Dear Editor,
Strict racial voting dominates Guyana’s modern era politics; each of two substantially large racial groups voting for its ethnic leader at the head of two ethnic parties. Except for a brief period (two election cycles ‒ 2011 and 2015) a small pool of voters but significant enough to determine the outcome of elections emerged on the scene. You can say things were in a state of flux, and this state of flux, produced a change in government.
What has happened since May 2015? The African-led party took power. They stripped the coalition partner of all decision-making power, reduced it to a mere place-holder and drove a wedge between the Africans and Indians, destroying that small pool of swing voters that put them into office in the first place. The racial chasm has deepened and hardened; not since the 1960s has it reached this level of racial suspicion and bitterness.
This oil thing is also guaranteed to play a role in these elections. No racial group in power will want to give up power and would be willing to resort to violence. The smell and taste of the ‘good life’ fuelled by oil money has become a powerful determinant in politics, and will potentially decide the outcome of the 2020 elections.
Elections, of themselves, by themselves, are not panaceas. Elections are all too often easily manipulated, particularly in small countries (Guyana’s population 720,000; registered voters 350,000).
Jagdeo is enormously popular. Granger is enormously popular.

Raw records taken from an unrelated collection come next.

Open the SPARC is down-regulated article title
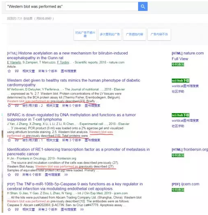 pyautogui.click(x=72, y=117)
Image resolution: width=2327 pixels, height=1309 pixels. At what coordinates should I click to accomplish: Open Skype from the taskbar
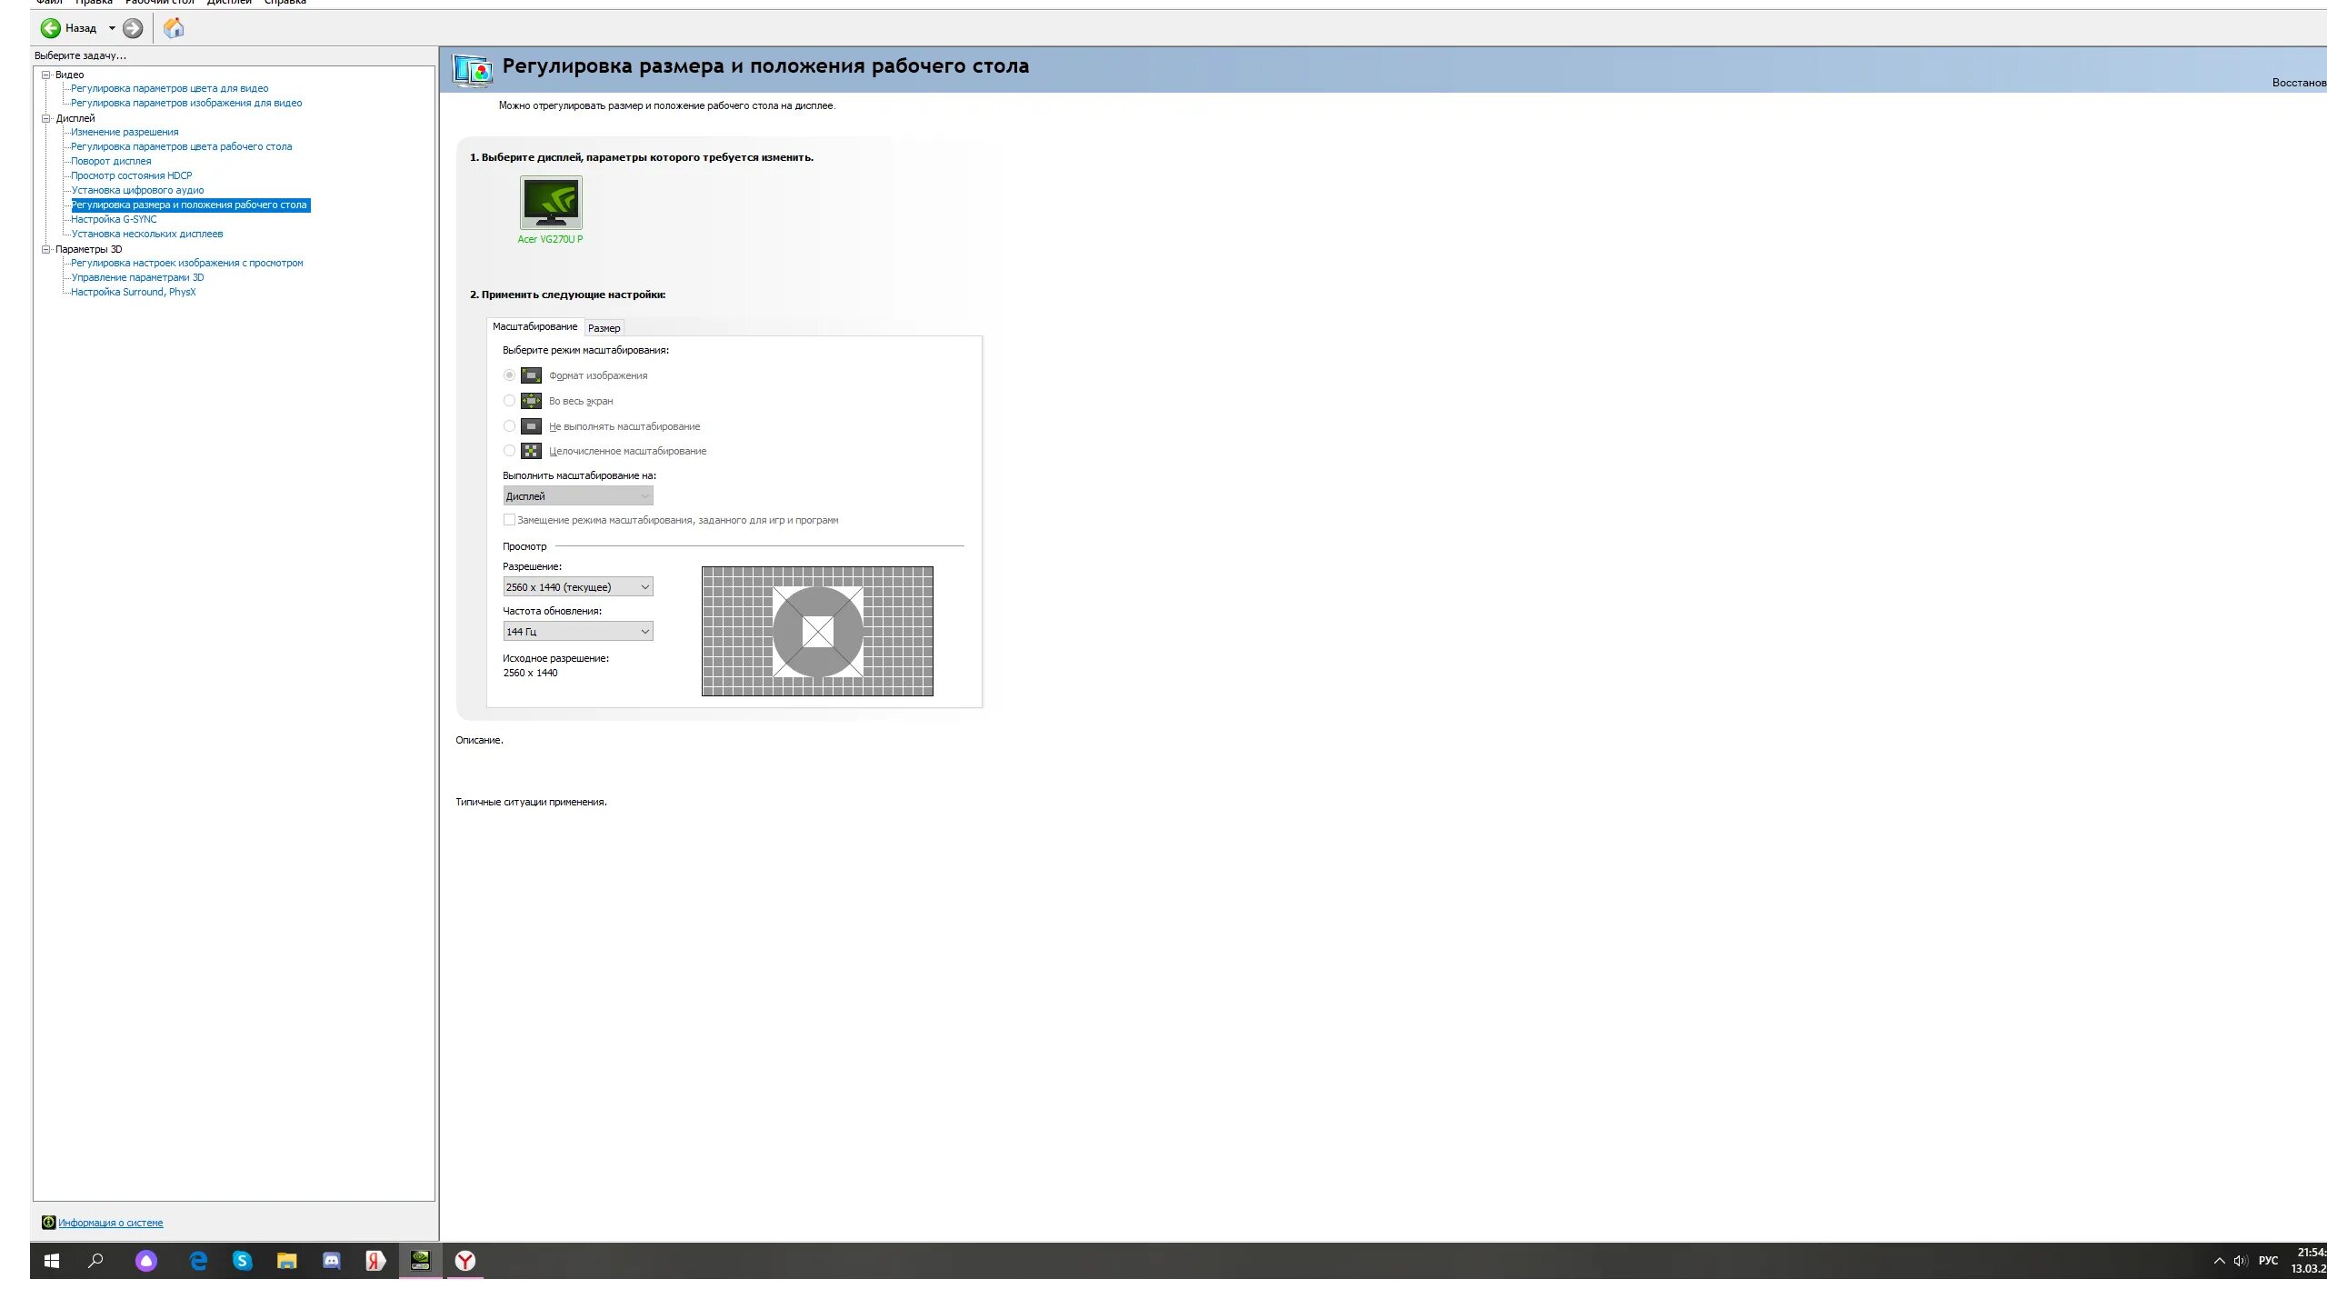click(242, 1261)
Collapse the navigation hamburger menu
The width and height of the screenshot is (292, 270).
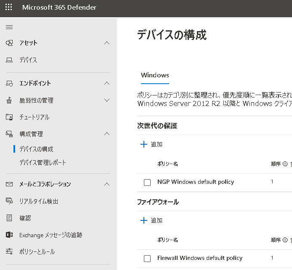pos(9,27)
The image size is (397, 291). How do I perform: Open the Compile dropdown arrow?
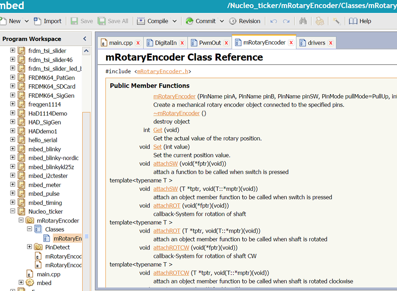pos(175,21)
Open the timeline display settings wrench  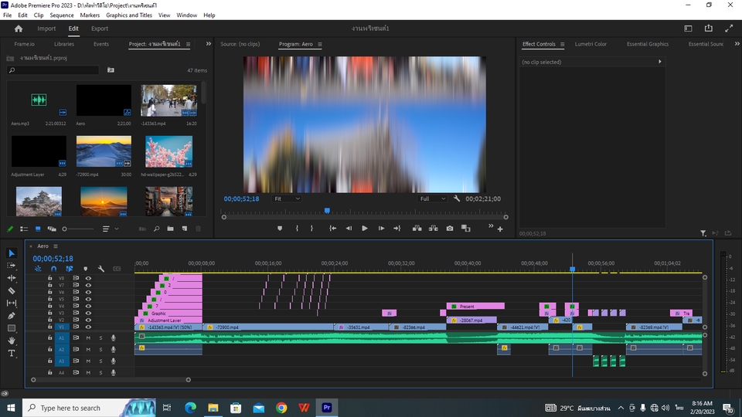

Who would dispute these statements? They are self-evident truths. They define our racial politics. The two racial groups make their leaders demigods. Do we need Mr Bisram to point out what is self-evident?
What role may third parties play? By definition, they play a vital role, and are especially needed in a society with two dominant ethnic parties. They are a necessary check on ruling parties with tendencies to set up long running dictatorships. (Both the PNC and the PPP ran de facto long-running dictatorships). The PNC is currently at the start of its second run. So, you absolutely need that third party.
The future of Guyana is coalition politics. It is hard to read tea-leaves for sure. But the PPP leaders have demonstrated they cannot even read big block letters on a wall. They had two chances to effect a coalition ‒ 2011 and 2015. But they were so entrenched in their cocoon, that they did not know the Indian share of the population was declining and they alienated their potential coalition suitor, the AFC, not once but twice. The PPP also believed elections are the sole guarantor of political power. They were so wrong about this.
It is doubtful the PPP has learned any new lessons on Guyanese politics.